Escrito por: Fernanda Ortiz

Apontada como uma das alterações genéticas mais frequentes no mundo, a doença falciforme afeta principalmente a população afrodescendente. A enfermidade é uma condição hereditária caracterizada por uma alteração nos glóbulos vermelhos, dificultando a passagem do sangue pelos vasos de pequeno calibre e a oxigenação dos tecidos. Dados do Ministério da Saúde indicam que, atualmente, entre 60 e 100 mil pessoas no Brasil têm a doença. Apesar de não ter cura, a doença pode ser controlada. Para isso, é fundamental o diagnóstico precoce, tratamento multidisciplinar e acompanhamento médico contínuo.
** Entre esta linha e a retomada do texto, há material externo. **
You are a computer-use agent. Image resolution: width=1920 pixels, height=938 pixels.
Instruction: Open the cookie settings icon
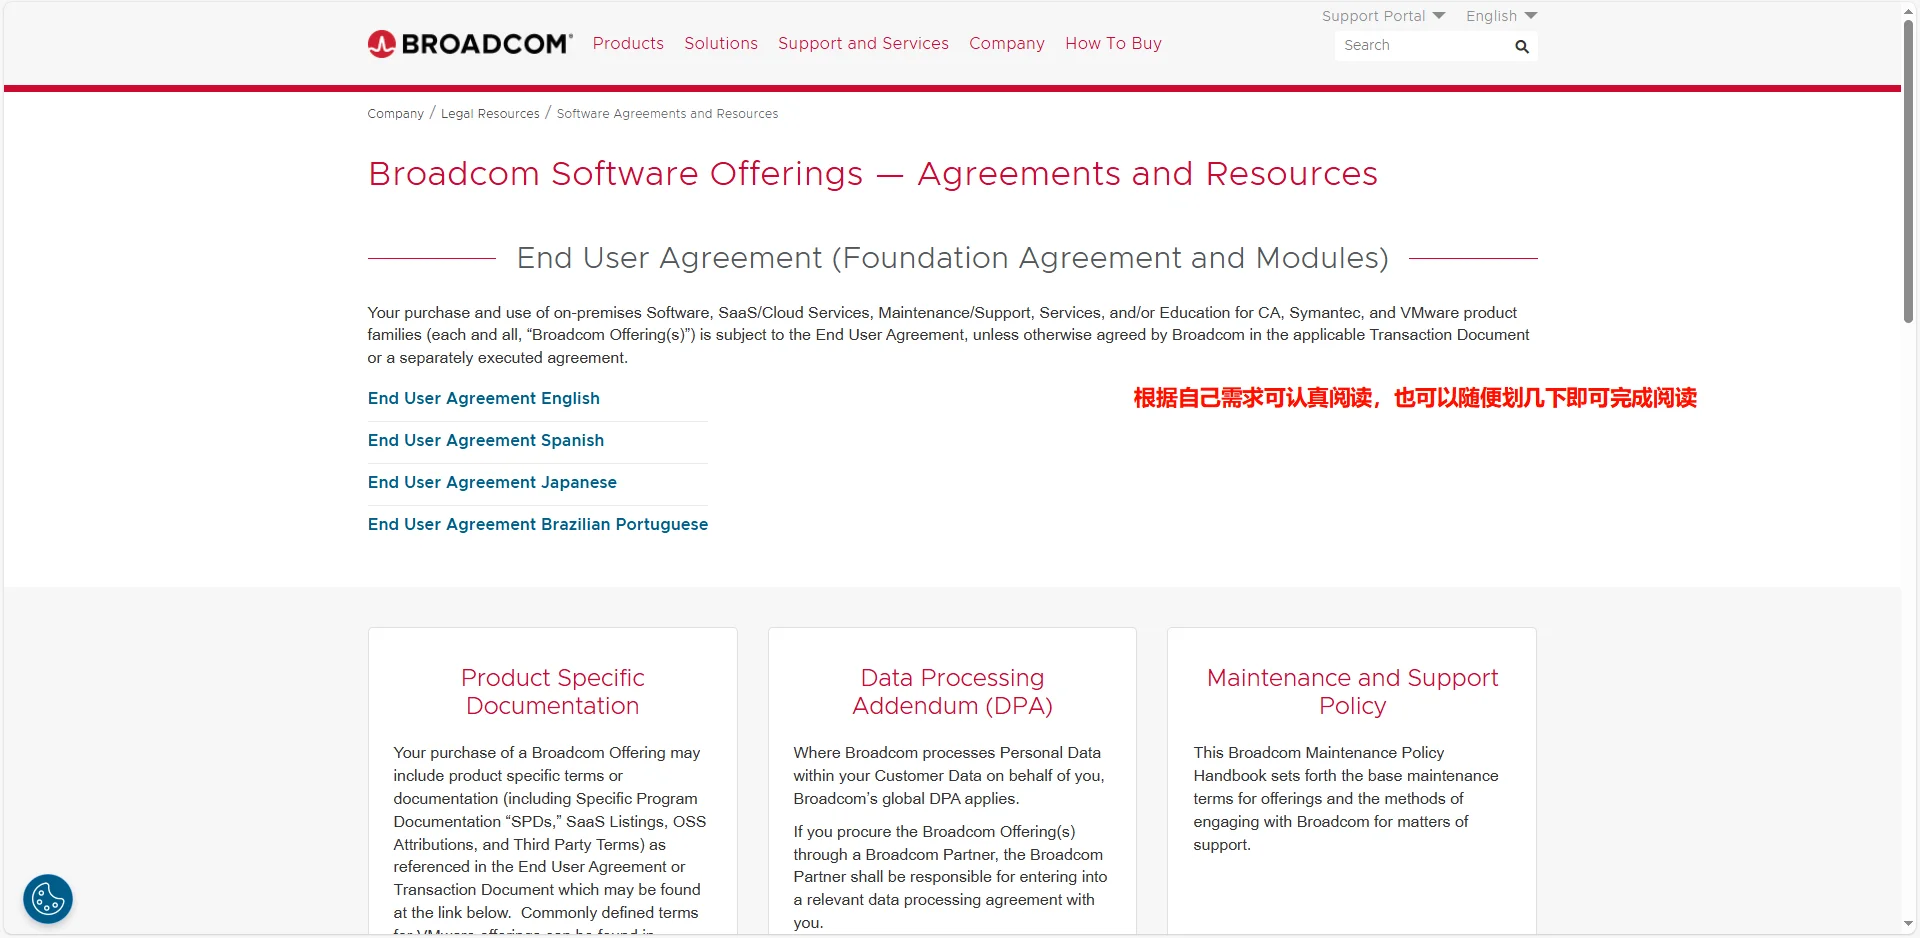coord(48,899)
Na doença falciforme, a hemoglobina produzida pelo organismo não funciona da maneira adequada. Isso ocorre em decorrência das alterações na forma das hemácias, que deixam de ter forma arredondada e elástica e assumem um formato de ‘meia lua’ ou ‘foice’. De acordo com a literatura médica, as células falciformes são direcionadas a formar grupos com outras hemácias e aderir aos vasos sanguíneos, dificultando a circulação do sangue e, consequentemente, a chegada de oxigênio aos tecidos. Por serem mais rígidas e destruídas facilmente, causam anemia – que é a forma mais grave e prevalente entre as doenças falciformes.

Genética, a doença ocorre quando a criança herda, tanto do pai quanto da mãe, o gene para produzir a hemoglobina S (Hb S) no lugar da hemoglobina normal (A ou Hb A), resultando na forma Hb SS. No entanto, quando a criança recebe o gene para a Hb S de apenas um dos pais será apenas portadora do traço falciforme (Hb AS). Neste caso, não apresentará a doença, mas poderá transferir o gene futuramente aos filhos. Os sintomas incluem crises de dor, infecções, icterícia, anemia, síndrome mão-pé, fadiga, complicações oculares e renais, entre outros.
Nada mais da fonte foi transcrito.